さながら“YASDAのショールーム”と呼ばれることもあるAEROVの設備
YS BLADESのデザインにも表れたモノづくりの思想
YS BLADESでは、そのデザインにも山一ハガネのモノづくり思想が表れている。
YS BLADESは、世界で唯一の“削り出し”による一体構造を採用し、他に類を見ない強度を実現しているが、さらにブレードの長さや支点の位置を工夫することで、ジャンプ時にかかる荷重が一点に集中しにくい設計をしている。

YS BLADES『藍』
こうした設計は、耐久性を高めるだけでなく、演技中の安定感にもつながる。
YS BLADESが目指しているのは、“性能を追求した結果として生まれる美しさ”だ。
機能と構造に真剣に向き合い続けた先に自然と立ち上がる形こそがYS BLADESのデザインと言え、山一ハガネらしいモノづくりのカタチだ。

YS BLADES『翔』
「“性能を追求することで自然に生まれる美しさ”という考え方に基づき、選手たちの表現力を後押しできれば良いなと思っています」
AEROVにとってYS BLADESとは
YS BLADESは、AEROVが長年、自動車産業の現場で向き合ってきたモノづくりの考え方を、分かりやすい形で示す存在だ。
使い手の不安をなくすこと。
道具に意識を奪われることなく、本来やるべきことに集中できる状態をつくること。
その考え方は、フィギュアスケートという極めてシビアな世界においても、変わることはなかった。

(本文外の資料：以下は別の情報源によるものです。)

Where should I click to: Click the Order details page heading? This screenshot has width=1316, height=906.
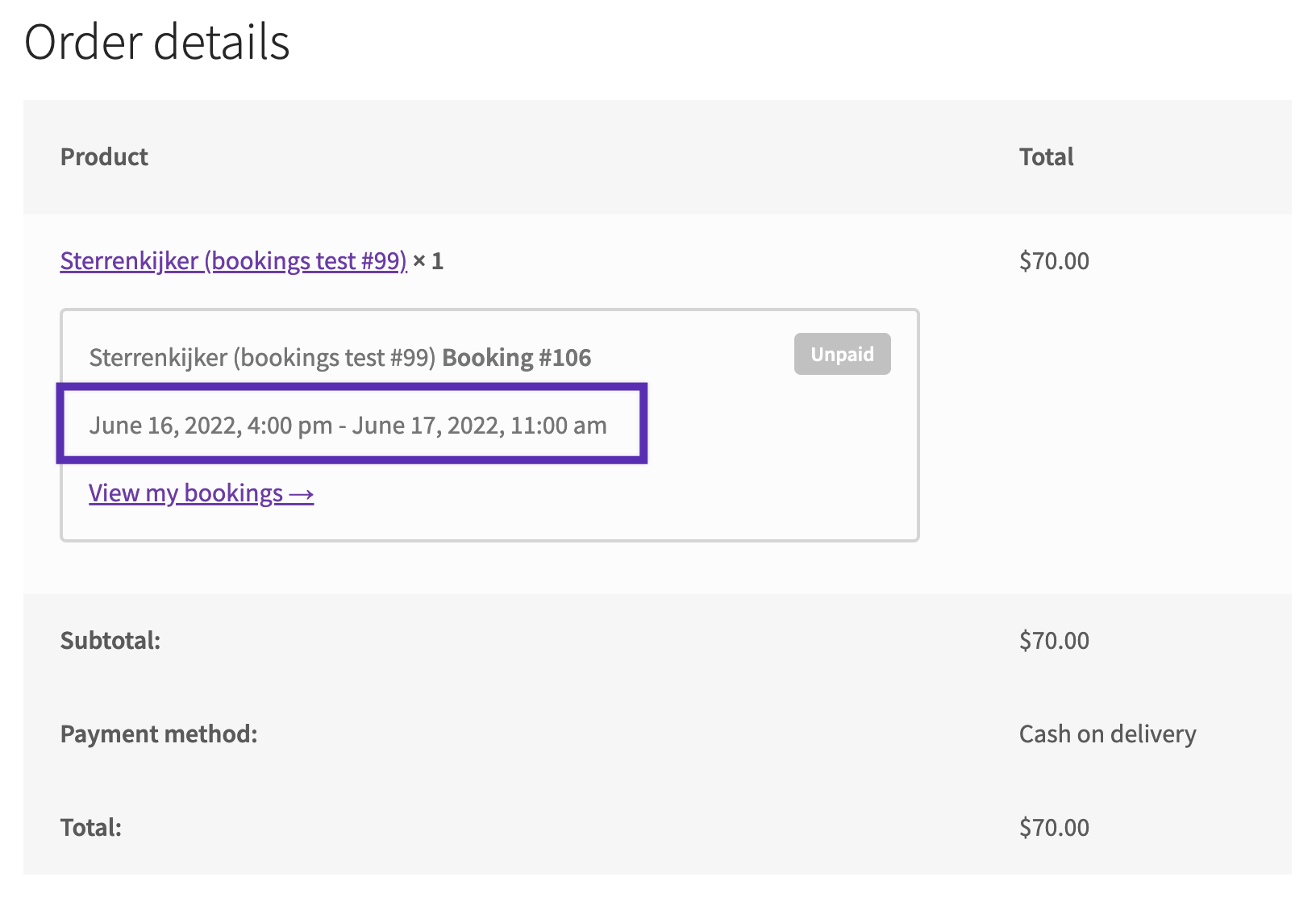157,44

YS BLADES専用治具で量産性も向上。これも自動車産業のモノづくりが活きている
トップ選手ほど、わずかな違いを見逃さない。
だからこそ、そこで通用するモノづくりは、決して偶然では成り立たない。
変わらない品質を、変わらず届け続けること。
YS BLADESは、その姿勢が世界最高の競技環境下でも通用することを示した。
一方でAEROVは、日常的には自動車産業向けの金型部品加工を主業としている。
そこでも求められているのは、図面通りの寸法精度を、安定して提供し続けることだ。

図面通りの寸法精度を安定して提供し続けることがAEROVの使命
フィギュアスケートという極限の世界で試されたYS BLADESのモノづくりは、AEROVが自動車産業の現場で日々向き合ってきた品質思想があってはじめて成り立っている。
YS BLADESは、AEROVにとって特別な挑戦であると同時に、自動車産業のモノづくりにおいて、どのような姿勢で品質と向き合っている工場なのかを示す、ひとつの答えなのだ。
「使う人が安心して本来の仕事に集中できるものを、高い再現性と満足いただける品質で届け続ける。それが、AEROVのモノづくりだと思っています。」
山一ハガネはこれからも、あらゆる分野において、求められる品質のその先へ挑み続けていく。